祝之渔敞开门扉,坦坦荡荡引众人进入厢房,“我没有受伤,溢出的血腥气大约是此物吧。”
地上跌碎一只瓦罐,粘稠的赤红液体顺着裂缝流淌满地。
一众侍卫纷纷掩住口鼻。
祝之渔对上少年幽深的眸子,转身遮掩。
“是我不好,想着辛姐姐清早说缺一味鸡血藤熬煮的药引子,方才得了空便想动手煮一罐。都怪我笨手笨脚的打翻了瓦罐,惊扰姐姐担心一场。”
辛雪霁松了一口气:“原是药汁泼洒了,无碍无碍,你人没受伤便好。”
“慢着。”侍卫狐疑的目光扫过满地猩红,皂靴碾过血泊时发出黏腻声响。
“姑娘这房间,来过旁人?”
祝之渔一怔,掐着掌心强作冷静:“大人何出此言?”
“我们都是常年奔走的探子,看家本领便是追踪蛛丝马迹。”
身后的番子举着火把就要往里间闯,祝之渔匆匆侧身挡住窗侧暗格:“太冒犯了,你们怎么能擅闯女子内室!”

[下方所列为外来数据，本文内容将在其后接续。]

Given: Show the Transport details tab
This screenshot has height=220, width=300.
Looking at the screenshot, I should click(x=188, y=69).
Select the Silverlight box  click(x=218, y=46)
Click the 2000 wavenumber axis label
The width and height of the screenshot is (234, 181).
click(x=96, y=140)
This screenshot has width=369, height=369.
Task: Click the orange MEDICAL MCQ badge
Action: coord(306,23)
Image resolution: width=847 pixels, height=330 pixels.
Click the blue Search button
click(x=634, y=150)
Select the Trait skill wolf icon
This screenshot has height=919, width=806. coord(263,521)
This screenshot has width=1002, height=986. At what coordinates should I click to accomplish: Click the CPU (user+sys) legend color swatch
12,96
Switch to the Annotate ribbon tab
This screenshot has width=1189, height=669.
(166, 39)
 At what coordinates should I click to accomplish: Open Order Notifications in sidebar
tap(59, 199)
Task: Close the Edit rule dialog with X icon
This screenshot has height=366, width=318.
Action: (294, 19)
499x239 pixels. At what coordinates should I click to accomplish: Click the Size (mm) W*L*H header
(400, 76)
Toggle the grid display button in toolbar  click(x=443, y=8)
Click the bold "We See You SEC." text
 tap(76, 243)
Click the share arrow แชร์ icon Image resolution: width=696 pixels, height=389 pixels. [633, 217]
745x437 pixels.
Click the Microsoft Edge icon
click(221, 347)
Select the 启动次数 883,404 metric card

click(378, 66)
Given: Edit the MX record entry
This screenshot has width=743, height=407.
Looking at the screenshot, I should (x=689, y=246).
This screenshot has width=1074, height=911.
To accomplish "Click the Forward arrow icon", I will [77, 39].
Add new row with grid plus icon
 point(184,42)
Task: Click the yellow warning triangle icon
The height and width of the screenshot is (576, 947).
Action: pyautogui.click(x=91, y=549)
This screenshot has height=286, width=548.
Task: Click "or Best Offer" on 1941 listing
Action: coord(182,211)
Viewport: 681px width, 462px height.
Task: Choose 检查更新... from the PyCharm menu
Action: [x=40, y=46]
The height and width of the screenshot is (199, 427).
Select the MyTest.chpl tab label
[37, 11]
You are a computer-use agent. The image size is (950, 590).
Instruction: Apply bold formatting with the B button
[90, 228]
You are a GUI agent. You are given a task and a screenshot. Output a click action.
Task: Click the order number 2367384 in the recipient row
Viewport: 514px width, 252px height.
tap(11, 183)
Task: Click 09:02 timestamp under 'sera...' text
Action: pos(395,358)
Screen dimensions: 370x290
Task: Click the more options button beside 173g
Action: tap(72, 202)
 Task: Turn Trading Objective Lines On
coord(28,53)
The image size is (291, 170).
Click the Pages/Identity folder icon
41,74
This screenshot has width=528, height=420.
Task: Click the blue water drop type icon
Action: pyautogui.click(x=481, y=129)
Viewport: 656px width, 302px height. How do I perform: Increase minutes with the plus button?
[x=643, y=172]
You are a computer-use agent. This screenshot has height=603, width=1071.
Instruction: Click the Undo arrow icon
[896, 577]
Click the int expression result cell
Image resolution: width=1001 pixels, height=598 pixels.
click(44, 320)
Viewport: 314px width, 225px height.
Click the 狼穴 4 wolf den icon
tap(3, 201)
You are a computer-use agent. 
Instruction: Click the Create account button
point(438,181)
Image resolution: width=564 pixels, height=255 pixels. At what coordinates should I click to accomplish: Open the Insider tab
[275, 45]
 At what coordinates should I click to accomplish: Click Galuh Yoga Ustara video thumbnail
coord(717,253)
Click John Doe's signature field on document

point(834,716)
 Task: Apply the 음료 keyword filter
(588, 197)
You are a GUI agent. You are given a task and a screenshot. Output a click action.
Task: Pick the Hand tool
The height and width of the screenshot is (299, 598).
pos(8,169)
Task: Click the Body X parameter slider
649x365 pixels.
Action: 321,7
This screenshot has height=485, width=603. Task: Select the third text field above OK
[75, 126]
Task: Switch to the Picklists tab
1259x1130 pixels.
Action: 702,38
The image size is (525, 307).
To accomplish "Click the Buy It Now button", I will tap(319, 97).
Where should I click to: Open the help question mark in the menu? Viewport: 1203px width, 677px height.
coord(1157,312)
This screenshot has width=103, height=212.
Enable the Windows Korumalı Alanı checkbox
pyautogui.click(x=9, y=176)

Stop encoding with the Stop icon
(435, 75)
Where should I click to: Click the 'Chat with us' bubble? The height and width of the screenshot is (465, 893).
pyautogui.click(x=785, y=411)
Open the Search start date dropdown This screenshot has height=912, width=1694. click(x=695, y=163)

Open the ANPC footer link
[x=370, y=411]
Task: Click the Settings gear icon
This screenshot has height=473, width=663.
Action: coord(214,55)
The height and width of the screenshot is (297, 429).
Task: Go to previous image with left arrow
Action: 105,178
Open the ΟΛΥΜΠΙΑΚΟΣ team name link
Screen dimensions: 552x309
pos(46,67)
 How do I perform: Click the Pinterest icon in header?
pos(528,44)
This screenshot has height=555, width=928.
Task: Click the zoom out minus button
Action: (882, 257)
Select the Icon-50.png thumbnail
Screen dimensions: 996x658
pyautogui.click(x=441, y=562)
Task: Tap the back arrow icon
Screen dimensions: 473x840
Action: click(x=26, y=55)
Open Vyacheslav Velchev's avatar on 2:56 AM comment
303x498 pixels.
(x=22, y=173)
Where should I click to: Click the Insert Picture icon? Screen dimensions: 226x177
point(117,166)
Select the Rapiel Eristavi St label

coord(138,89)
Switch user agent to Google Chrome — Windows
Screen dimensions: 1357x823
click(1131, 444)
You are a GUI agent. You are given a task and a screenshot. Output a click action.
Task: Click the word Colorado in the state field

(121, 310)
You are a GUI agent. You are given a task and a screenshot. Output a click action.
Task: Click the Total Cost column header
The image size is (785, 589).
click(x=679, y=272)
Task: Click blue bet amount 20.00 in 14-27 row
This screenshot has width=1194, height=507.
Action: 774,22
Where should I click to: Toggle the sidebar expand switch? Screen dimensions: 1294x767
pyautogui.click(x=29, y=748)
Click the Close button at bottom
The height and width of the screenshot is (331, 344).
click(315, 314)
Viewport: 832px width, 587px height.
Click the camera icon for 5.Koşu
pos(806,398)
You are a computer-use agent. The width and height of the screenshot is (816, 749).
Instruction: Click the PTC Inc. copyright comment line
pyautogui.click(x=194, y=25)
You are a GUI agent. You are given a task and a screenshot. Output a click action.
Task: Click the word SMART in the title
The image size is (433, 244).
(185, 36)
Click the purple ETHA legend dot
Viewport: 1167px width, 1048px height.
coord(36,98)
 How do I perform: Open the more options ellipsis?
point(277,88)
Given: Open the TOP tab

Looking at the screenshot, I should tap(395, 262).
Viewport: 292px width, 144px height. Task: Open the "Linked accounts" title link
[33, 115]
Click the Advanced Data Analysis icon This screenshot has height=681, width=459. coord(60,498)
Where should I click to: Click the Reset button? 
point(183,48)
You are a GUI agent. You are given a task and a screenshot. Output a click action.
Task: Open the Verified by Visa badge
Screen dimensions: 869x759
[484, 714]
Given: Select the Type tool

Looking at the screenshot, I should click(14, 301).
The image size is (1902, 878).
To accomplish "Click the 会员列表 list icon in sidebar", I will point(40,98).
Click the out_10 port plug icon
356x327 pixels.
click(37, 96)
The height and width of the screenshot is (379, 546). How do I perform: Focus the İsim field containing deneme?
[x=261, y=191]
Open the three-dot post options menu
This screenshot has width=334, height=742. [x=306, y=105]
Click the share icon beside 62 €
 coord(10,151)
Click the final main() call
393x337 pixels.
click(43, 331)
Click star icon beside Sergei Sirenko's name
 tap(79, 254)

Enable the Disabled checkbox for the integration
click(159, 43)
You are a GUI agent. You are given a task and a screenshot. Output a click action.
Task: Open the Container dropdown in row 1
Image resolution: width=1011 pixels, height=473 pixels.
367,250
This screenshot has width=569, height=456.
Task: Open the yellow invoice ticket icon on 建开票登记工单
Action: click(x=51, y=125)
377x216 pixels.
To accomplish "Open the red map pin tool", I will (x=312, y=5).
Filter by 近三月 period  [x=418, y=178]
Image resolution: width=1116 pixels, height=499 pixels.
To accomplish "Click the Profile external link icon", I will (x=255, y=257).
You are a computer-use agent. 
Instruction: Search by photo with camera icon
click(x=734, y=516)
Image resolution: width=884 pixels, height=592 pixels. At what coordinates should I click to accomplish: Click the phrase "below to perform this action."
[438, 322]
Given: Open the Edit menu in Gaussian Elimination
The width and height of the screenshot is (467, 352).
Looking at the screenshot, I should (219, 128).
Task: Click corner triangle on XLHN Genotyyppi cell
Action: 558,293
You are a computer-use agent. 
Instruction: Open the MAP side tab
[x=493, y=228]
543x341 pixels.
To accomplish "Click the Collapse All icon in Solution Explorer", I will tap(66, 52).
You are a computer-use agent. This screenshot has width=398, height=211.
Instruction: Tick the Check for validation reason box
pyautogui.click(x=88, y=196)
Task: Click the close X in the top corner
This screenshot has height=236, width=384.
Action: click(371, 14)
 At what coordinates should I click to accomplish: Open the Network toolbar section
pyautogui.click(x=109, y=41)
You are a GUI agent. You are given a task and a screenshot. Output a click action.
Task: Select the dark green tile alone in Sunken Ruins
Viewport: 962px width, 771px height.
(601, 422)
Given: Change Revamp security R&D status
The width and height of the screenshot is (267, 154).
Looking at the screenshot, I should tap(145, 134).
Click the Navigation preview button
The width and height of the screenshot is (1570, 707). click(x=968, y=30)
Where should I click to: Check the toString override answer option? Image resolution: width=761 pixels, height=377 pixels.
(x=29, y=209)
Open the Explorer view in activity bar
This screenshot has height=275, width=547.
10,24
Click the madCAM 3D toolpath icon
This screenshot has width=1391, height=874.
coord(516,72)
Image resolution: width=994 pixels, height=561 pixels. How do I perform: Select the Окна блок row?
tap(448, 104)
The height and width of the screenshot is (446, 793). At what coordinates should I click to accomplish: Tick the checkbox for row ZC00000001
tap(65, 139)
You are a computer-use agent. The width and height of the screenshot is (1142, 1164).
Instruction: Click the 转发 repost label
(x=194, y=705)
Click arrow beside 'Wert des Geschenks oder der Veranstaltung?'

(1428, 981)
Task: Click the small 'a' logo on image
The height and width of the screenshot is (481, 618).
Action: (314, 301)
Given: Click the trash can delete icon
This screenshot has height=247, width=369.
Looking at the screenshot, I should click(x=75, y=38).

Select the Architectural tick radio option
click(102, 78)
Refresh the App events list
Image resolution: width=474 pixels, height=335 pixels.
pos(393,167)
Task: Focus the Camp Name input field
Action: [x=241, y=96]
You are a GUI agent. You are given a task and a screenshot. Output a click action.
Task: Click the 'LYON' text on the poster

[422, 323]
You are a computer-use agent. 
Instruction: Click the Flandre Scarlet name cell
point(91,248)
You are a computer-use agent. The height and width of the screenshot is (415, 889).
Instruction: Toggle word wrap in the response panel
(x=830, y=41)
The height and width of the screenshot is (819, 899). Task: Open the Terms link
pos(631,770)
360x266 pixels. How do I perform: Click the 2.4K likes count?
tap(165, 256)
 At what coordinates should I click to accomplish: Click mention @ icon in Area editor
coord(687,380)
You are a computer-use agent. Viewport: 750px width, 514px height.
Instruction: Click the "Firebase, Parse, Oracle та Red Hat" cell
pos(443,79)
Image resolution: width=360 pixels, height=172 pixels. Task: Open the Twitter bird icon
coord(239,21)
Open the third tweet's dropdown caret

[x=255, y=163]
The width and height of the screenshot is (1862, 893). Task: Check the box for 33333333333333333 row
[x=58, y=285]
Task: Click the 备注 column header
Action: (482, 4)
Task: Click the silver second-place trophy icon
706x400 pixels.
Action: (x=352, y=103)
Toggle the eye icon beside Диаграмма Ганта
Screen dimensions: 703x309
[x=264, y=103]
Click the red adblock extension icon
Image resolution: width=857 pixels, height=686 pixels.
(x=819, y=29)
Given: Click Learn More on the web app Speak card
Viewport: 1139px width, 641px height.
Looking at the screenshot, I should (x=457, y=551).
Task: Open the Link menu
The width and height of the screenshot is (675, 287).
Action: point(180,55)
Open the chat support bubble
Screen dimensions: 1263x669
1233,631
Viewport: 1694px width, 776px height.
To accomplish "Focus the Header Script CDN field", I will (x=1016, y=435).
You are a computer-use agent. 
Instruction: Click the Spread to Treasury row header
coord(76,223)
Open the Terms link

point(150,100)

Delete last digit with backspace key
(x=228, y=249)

侍卫并不退让:“姑娘见谅,此举的确不妥,但形势特殊,我等也是奉命行事,不得不多一份心思。”
祝之渔心知越是强行阻挠,越显欲盖弥彰。
她主动让出道路:“大人若要查验,还请莫碰翻了我房中陈设。”
“得罪了。”侍卫态度轻慢。
一群人争抢挤入房间,翻箱倒柜。
辛雪霁面上挂着歉意,握住她的手:“对不住小渔,让你受委屈了,这实在是圣命难违……”
“姑娘。”一人突然冷笑:“我见姑娘毫发无损,何故房里囤积许多止血生肌的救命药?”
“回大人,”祝之渔镇定自若,“煎药熬煮需得搭配这些药末做引。”
她指向墙角堆着的药材:“若不是信,可自查制药规程。”
那人将信将疑微微颔首,又道:“姑娘可否移步,容吾等验一番窗侧的竖柜。”
“不必劳烦诸位动手了。”祝之渔主动打开柜门,“都是我的贴身衣裳,大人们总不会连女儿家的物件也不放过吧?”
辛雪霁按着柜门,朝侍卫摇头:“这些便不用查了。”
“辛姑娘见谅。”侍卫道,“圣旨如山,我等不敢大意。请这位姑娘自行收走贴身衣物,容我等搜寻一番。”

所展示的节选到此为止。